# [Dataset excerpt]

-- -- --

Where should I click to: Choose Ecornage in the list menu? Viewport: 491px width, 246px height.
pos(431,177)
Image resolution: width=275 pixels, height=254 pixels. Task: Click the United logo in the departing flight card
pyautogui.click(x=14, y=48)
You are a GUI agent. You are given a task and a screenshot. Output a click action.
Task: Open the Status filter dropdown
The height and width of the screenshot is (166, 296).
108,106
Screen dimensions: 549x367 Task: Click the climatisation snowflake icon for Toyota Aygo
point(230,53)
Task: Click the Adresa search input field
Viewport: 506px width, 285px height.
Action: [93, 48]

-- -- --

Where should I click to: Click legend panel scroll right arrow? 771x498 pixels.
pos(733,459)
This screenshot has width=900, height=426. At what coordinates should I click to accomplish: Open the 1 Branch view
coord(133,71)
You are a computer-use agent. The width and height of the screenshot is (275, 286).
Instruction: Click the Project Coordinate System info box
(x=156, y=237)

-- -- --

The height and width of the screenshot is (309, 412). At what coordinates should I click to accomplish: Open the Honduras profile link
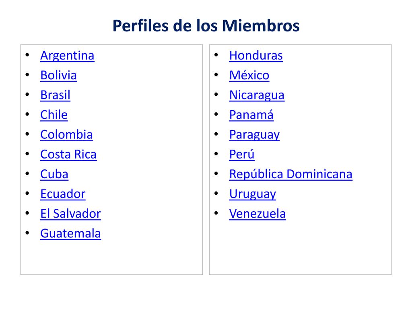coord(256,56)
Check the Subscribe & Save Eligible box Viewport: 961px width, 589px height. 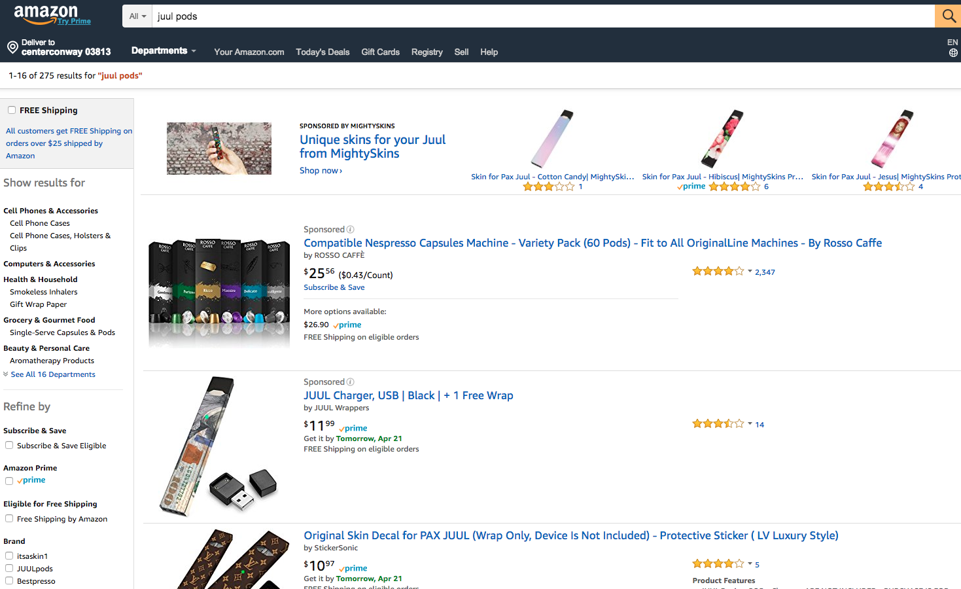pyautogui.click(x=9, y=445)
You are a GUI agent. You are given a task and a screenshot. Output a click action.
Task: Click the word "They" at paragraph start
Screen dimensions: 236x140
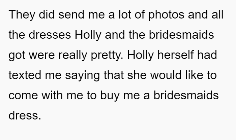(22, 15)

-- -- --

# [Task]
Format the records from the line containing "Where should I click to: Choose" through the line containing "pyautogui.click(x=14, y=48)" as a two-column CSV with the header columns input and output, one row per record. Put each record's text in input and its answer in output, each as a single quoted field with line breaks replaced by spaces.

# [Exercise output]
input,output
"Where should I click to: Choose Ecornage in the list menu? Viewport: 491px width, 246px height.","pos(431,177)"
"Image resolution: width=275 pixels, height=254 pixels. Task: Click the United logo in the departing flight card","pyautogui.click(x=14, y=48)"